◆ 抜粋文
====
金融政策は引き締めによるインフレ抑制が得意で緩和による景気刺激は不得意です(経済評論家 塚崎公義)。

景気過熱時の金融引締めは効果大

金融政策は紐のようなもので、引っ張ることは出来ても押すことは出来ない、と言われます。金融引き締めで景気を悪化させてインフレを抑制する事は出来ても、金融緩和で景気を回復させる事は出来ない、という意味ですね。

金融引き締めで景気を悪化させるのは非常に簡単です。金利を猛烈に高くすれば、借金をして工場を建てたり家を建てたりする会社や個人はいなくなるでしょうから。

もっとも、景気悪化を最小限度にしつつインフレをギリギリ抑制する事は容易ではありません。金融調節をどの程度厳しく行なうと景気がどの程度悪化してインフレがどの程度抑制されるか、を考えなくてはならないからです。

それを考えるために、日銀には日本の最高水準の景気予想屋が大勢います。残念なのは、彼らが入社してから一度も金融が引き締められた事が無い、という事です(泣)。

不況期の金融緩和は景気刺激効果が小

一方で、不況期の金融緩和が景気を回復させる効果は限定的です。不況期には設備稼働率が下がりますから、そんな時に金利が下がっても新しく工場を建てようという企業は出てこないでしょう。

サラリーマンも、不況期にはボーナスも残業代も減り、場合によってはリストラの恐怖に怯えているかも知れませんから、そんな時に住宅ローンを借りて家を建てようなどとは考えないでしょう。

そうだとすると、金利を下げても需要は喚起できず、景気は回復しない、ということになります。まして、ゼロ金利下で量的緩和などを実施しても設備投資等が増える理由がありません。

現実を見ずに理屈だけで物を考える経済学者の中には、量的緩和をすれば物価が上昇するので景気が良くなる、などと言っていた人もいたようですが、黒田緩和でも物価が上がらなかったのですから、反省して欲しいものです(笑)。

金融緩和が景気に直接影響する事は難しくても、株高やドル高を通じて景気を回復させる効果はあるかも知れません。しかし、過大な期待は禁物です。

株価押し上げ効果は景気に効かず

金融緩和で金利が下がれば、株価を押し上げる力として働きます。ゼロ金利下の量的緩和等は、理屈上は株価を押し上げる力が小さいのですが、実際には株高の要因と言えるでしょう。

株価は美人投票の世界であり、投資家たちが金融緩和は株高要因だと考えているので、金融が緩和されると投資家たちが株の買い注文を出し、それによって実際に株価が上がるからです。

もっとも、株価上昇が景気を回復させる効果は、それほど大きくなさそうです。日本の庶民は、そもそも株をあまり持っていないですし、株価が上がって儲かったとしても、老後不安から消費に回さずに貯金してしまう人が多いでしょうから。

株を持っているのは主に金持ちでしょうが、金持ちは「株価が上がって儲かったから贅沢をしよう」などとは考えず、もっと儲けようと考えるかも知れませんから。
====
◆ 記録
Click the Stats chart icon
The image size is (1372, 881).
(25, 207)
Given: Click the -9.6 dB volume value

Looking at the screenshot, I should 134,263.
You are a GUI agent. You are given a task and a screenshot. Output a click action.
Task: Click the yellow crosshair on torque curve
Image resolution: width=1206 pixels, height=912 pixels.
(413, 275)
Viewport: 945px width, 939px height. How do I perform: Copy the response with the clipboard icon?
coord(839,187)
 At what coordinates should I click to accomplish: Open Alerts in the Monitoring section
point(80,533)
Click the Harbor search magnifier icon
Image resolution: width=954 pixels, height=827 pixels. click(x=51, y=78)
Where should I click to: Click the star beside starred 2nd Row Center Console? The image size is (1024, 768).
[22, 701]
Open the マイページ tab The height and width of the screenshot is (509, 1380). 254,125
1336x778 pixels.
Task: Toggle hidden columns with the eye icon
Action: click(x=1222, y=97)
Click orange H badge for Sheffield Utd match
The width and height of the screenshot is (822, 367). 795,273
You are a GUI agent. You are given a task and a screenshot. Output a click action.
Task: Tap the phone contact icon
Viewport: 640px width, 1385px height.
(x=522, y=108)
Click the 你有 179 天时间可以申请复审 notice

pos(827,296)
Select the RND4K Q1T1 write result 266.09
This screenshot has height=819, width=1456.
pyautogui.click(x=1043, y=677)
====
◆ 設問
a) 金融政策についての抜粋文を読み、次の問いに答えなさい。
(i) 金融政策は何のようなものだと言われているか。
(ii) 日銀の景気予想屋について、残念な点として何が挙げられているか。
(iii) 株価はどのような世界だと述べられているか。
b) エントリーのうち、「Open the マイページ」を含む行から「Action: click(x=1222, y=97)」を含む行までを、両端の行も含めてそのまま書き写しなさい。

◆ 解答例
a)
(i) 紐のようなもの(引っ張ることは出来ても押すことは出来ない)
(ii) 彼らが入社してから一度も金融が引き締められた事が無いこと
(iii) 美人投票の世界

b)
Open the マイページ tab The height and width of the screenshot is (509, 1380). 254,125
1336x778 pixels.
Task: Toggle hidden columns with the eye icon
Action: click(x=1222, y=97)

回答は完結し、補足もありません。